■ **DOCUMENT SOURCE**:
Le sonar des chauves-souris et des baleines à dents, deux groupes éloignés sur l’arbre de l’évolution, met en jeu une même protéine, la prestine, dont la composition est liée à la perception des hautes fréquences.

Les chauves-souris et les cétacés à dents, ou odontocètes (cachalot, orques, narvals, dauphins, marsouins, etc.), font partie des rares animaux capables d’écholocalisation (ou écholocation) : ils émettent des ultrasons qui se réfléchissent sur les objets de l’environnement et sont captés et analysés en retour, ce qui fournit des informations à l’animal pour s’orienter, capturer ses proies et communiquer. Ces dernières années, l’équipe de Jianzhi Zhang, de l’Université de Michigan, et celles de Stephen Rossiter et Shuyi Zhang, à Shanghai et à Londres, ont montré que le fonctionnement du sonar des deux groupes de mammifères repose sur des formes quasi identiques d’une protéine, la prestine, présente dans l’oreille interne. Aujourd’hui, ils précisent ce résultat en montrant que la perception des hautes fréquences propre à l’écholocalisation dépend de la composition en acides aminés de la prestine.

Cette protéine est située dans la membrane latérale des cellules ciliées externes de la cochlée, l’organe sensible de l’oreille interne des mammifères. Elle est liée au cytosquelette sous-jacent à la membrane. En réponse à des changements de champ électrique dus à l’entrée d’ions potassium dans la cellule, sous l’effet d’une stimulation sonore, la protéine change de conformation. Sa liaison avec le cytosquelette entraîne alors la contraction ou l’allongement des cellules ciliées externes, ce qui fournit de l’énergie amplifiant la vibration initiale, rendant ainsi la cochlée plus sensible à certaines fréquences. Pour ces raisons, les mutations de la prestine provoquent une surdité légère à modérée chez l’homme.

En 2009, les chercheurs avaient décrypté la suite de nucléotides composant le gène de la prestine chez cinq espèces d’odontocètes, le cachalot et quatre espèces de dauphin, ainsi que chez des baleines incapables d’écholocalisation. Puis ils avaient comparé les séquences obtenues à celles de 18 espèces de chauves-souris. Ils avaient alors mis en évidence une ressemblance quasi parfaite entre les séquences des odontocètes à sonar, le cachalot mis à part, et celles des chauves-souris. Dolphins (C) J_D_Ebberly_Flickr.jpg Cette convergence moléculaire, observée précédemment entre différents groupes de chauve-souris, signifie que la prestine joue un rôle fonctionnel primordial dans l’écholocalisation, que celle-ci ait été acquise dans l’eau ou dans l’air. Les mutations du gène de la prestine doivent avoir été suffisamment fréquentes pour que les individus dotés par hasard de la bonne séquence de la protéine, celle qui est associée à la meilleure sensibilité aux ultrasons, soient sélectionnés par leur environnement.

Entrées de données recueillies
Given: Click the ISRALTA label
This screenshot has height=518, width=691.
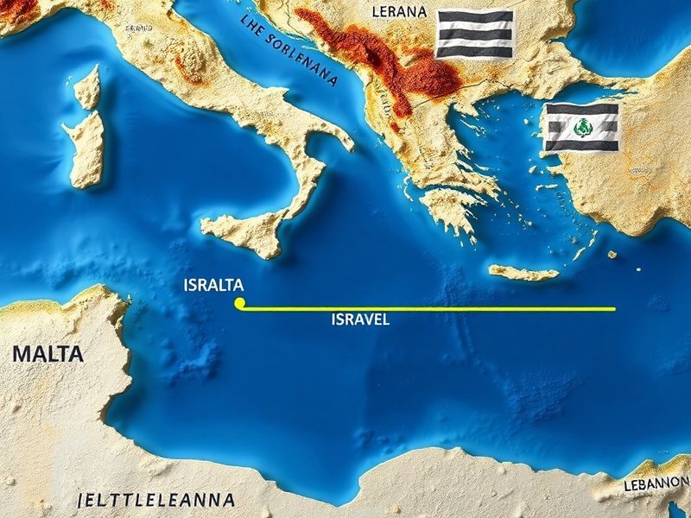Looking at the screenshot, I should pyautogui.click(x=213, y=285).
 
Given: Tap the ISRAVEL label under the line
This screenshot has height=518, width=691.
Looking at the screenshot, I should pyautogui.click(x=360, y=319).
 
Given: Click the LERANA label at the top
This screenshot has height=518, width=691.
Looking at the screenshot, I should pyautogui.click(x=398, y=12).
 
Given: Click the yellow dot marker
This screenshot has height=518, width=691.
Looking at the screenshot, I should pyautogui.click(x=240, y=303).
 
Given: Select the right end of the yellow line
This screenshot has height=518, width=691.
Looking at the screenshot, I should pyautogui.click(x=614, y=308).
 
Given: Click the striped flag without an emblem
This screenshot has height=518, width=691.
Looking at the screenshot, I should pyautogui.click(x=473, y=34).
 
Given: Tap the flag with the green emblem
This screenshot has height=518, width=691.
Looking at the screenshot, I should pyautogui.click(x=581, y=128).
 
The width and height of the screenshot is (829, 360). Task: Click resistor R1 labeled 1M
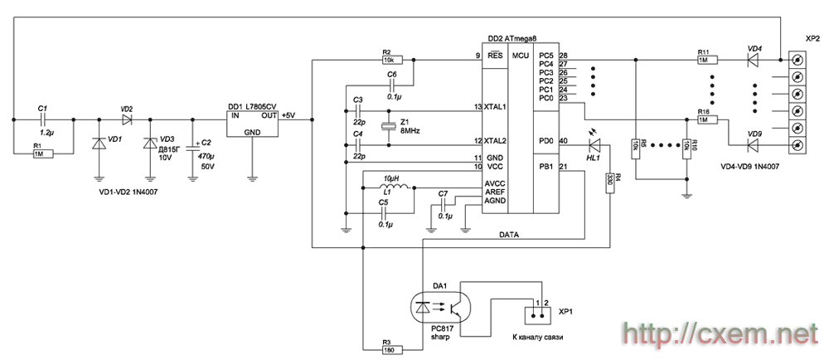[43, 153]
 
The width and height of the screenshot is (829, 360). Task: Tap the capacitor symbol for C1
[43, 119]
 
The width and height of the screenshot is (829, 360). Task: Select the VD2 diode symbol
[126, 119]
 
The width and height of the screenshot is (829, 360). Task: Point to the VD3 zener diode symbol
[151, 143]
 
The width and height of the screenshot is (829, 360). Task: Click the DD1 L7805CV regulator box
[253, 124]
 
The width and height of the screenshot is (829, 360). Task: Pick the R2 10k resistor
[392, 60]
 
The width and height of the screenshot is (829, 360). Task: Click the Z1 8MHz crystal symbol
[389, 126]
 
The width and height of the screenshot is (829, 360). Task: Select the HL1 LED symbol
[595, 144]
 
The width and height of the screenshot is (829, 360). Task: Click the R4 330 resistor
[610, 182]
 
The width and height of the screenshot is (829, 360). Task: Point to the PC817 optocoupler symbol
[439, 307]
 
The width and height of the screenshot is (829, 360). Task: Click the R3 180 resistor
[392, 349]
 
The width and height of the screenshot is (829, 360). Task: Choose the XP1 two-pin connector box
[538, 315]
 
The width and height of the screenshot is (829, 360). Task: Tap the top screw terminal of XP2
[797, 59]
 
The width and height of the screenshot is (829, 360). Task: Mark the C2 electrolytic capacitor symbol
[192, 147]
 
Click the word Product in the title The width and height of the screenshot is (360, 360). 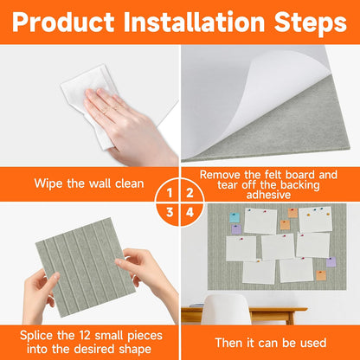point(63,22)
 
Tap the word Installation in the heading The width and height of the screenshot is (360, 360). point(194,22)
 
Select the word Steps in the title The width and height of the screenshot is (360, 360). point(311,23)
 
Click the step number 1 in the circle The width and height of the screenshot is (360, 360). point(170,193)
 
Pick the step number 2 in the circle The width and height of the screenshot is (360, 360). point(190,193)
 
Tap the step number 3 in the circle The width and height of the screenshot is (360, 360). point(170,213)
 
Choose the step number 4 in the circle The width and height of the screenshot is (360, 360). point(190,213)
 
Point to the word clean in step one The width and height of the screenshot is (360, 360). point(130,183)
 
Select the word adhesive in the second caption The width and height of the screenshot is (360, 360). point(268,195)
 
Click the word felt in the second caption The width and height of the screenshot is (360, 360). point(275,175)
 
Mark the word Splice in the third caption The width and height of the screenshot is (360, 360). point(36,337)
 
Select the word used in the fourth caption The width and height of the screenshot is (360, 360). point(313,343)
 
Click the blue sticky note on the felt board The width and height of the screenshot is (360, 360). point(235,217)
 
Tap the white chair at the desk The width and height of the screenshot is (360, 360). point(226,310)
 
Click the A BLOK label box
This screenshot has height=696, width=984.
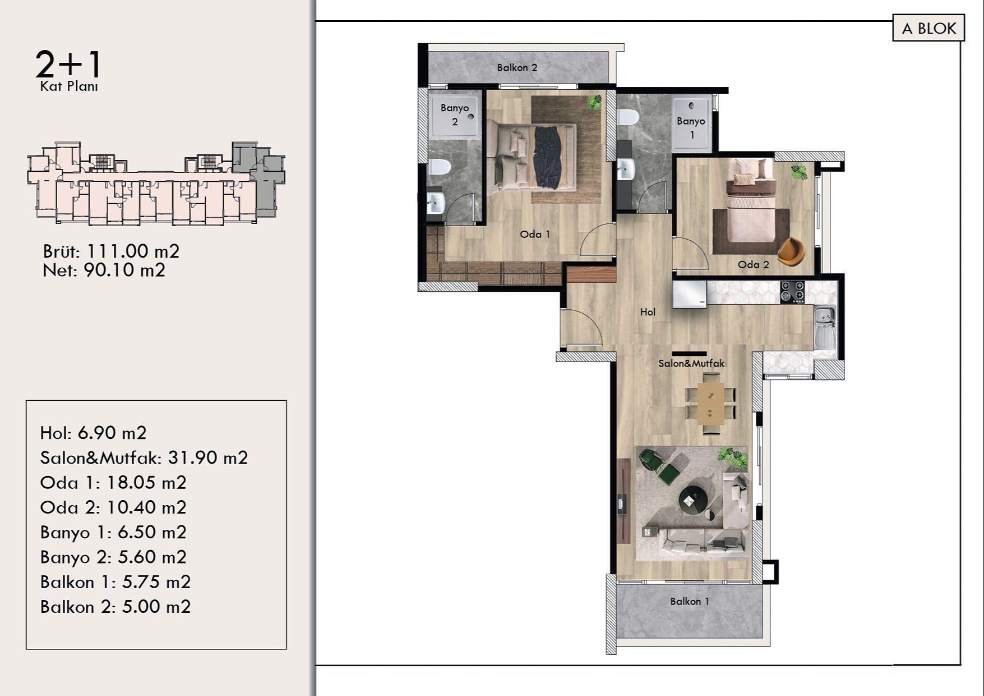coord(928,29)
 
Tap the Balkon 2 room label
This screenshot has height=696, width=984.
coord(517,68)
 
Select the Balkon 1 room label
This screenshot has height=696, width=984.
coord(689,602)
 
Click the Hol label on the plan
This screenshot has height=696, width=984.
coord(648,312)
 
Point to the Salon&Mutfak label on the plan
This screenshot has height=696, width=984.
coord(691,364)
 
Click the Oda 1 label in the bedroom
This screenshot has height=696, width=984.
coord(535,235)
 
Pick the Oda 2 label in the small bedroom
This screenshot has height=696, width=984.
coord(753,265)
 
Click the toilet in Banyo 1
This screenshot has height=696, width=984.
coord(628,117)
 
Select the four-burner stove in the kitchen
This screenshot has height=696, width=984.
coord(792,292)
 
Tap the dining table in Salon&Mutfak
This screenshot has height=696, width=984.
coord(710,402)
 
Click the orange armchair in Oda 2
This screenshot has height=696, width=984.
coord(791,251)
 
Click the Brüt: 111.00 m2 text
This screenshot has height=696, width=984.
coord(111,251)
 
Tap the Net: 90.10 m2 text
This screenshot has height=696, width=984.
coord(104,271)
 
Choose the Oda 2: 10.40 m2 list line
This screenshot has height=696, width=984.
coord(113,507)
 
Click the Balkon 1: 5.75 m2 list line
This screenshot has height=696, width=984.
coord(116,582)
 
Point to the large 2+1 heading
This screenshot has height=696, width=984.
coord(68,65)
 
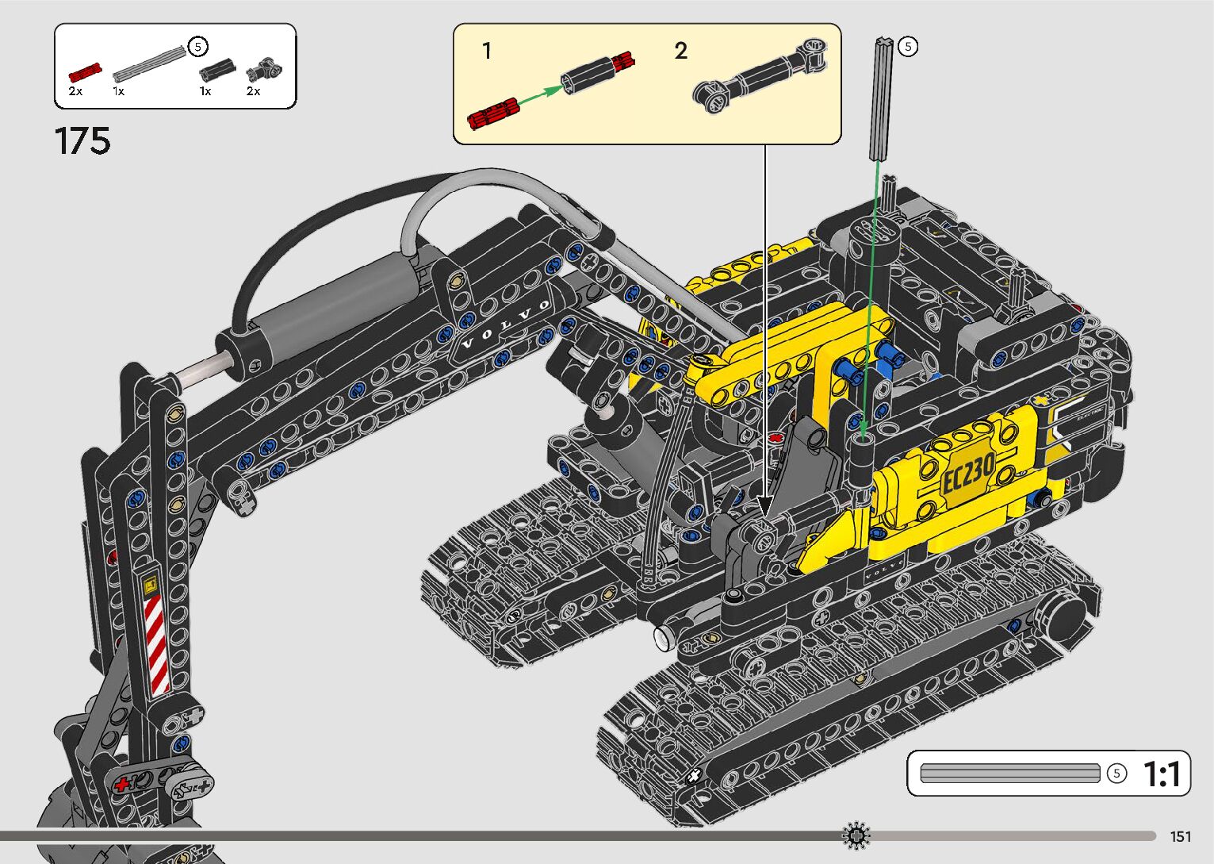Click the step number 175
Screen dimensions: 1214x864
(82, 141)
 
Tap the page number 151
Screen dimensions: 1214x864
(1181, 836)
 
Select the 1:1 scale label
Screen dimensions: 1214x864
(1162, 774)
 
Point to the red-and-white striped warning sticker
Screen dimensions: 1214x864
(157, 644)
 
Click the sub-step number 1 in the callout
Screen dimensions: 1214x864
(487, 51)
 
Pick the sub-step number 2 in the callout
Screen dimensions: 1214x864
(680, 51)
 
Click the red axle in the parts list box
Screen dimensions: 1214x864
(86, 72)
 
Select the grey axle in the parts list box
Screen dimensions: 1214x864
(150, 63)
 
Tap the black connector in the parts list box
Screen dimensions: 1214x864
(218, 70)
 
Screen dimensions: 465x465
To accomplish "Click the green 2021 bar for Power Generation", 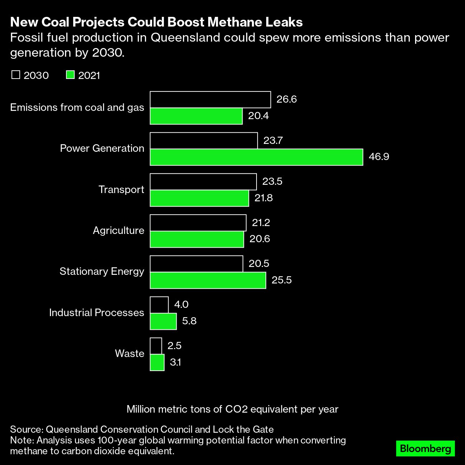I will (256, 157).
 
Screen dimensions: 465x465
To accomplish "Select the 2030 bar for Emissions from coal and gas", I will (210, 100).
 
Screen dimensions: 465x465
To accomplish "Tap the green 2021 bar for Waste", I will (157, 362).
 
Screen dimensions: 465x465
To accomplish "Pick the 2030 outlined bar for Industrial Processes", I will (159, 305).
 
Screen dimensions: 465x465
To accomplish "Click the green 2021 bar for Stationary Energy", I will (208, 280).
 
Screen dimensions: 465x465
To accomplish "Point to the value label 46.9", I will (379, 157).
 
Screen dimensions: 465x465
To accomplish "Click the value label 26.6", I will (286, 99).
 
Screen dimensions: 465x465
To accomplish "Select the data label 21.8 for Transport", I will (263, 198).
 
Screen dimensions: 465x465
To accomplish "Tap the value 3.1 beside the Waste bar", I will (175, 362).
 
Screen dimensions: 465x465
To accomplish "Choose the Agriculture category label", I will (118, 230).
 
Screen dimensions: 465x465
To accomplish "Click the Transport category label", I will (121, 189).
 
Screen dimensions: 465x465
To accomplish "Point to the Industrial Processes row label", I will (97, 313).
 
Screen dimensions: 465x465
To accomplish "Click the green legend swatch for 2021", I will (70, 75).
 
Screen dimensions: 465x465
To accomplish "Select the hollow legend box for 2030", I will (16, 75).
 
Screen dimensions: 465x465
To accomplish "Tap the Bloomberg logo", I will (425, 448).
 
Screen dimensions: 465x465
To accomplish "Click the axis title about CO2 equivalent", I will (232, 409).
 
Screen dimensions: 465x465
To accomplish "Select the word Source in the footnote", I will (26, 429).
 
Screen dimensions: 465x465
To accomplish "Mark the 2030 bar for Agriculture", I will (198, 223).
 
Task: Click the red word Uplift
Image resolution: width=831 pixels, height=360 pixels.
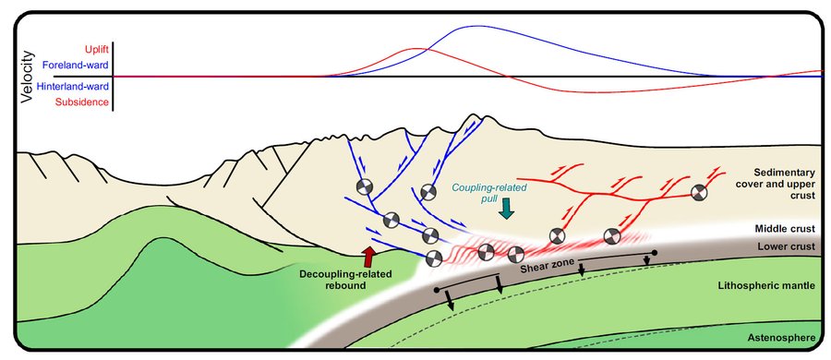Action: point(97,50)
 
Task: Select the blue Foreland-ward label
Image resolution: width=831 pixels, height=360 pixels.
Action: point(75,66)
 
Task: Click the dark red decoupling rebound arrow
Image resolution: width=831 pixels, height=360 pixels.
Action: point(368,257)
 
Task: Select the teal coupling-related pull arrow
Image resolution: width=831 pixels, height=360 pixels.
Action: point(507,208)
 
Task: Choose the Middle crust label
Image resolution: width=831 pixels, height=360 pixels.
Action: point(784,229)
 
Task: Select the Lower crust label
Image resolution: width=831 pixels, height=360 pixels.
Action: point(786,246)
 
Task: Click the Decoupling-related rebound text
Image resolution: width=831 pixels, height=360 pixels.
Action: point(345,279)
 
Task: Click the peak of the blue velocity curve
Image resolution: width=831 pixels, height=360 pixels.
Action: point(477,26)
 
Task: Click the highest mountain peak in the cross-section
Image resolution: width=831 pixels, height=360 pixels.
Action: point(471,115)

■ **OBJECTIF DE L'EXERCICE**:
D'après le texte sur le sonar des chauves-souris et des baleines à dents, répondez brièvement aux questions suivantes.
1. Dans quelle partie des cellules ciliées externes de la cochlée la prestine est-elle située ?
2. Quel trouble les mutations de la prestine provoquent-elles chez l'homme ?
3. À combien d'espèces de chauves-souris les séquences obtenues en 2009 ont-elles été comparées ?
Les lignes de données n'ont aucun lien avec le texte.

■ **RÉSULTAT DE L'EXERCICE**:
1. Dans leur membrane latérale.
2. Une surdité légère à modérée.
3. À 18 espèces.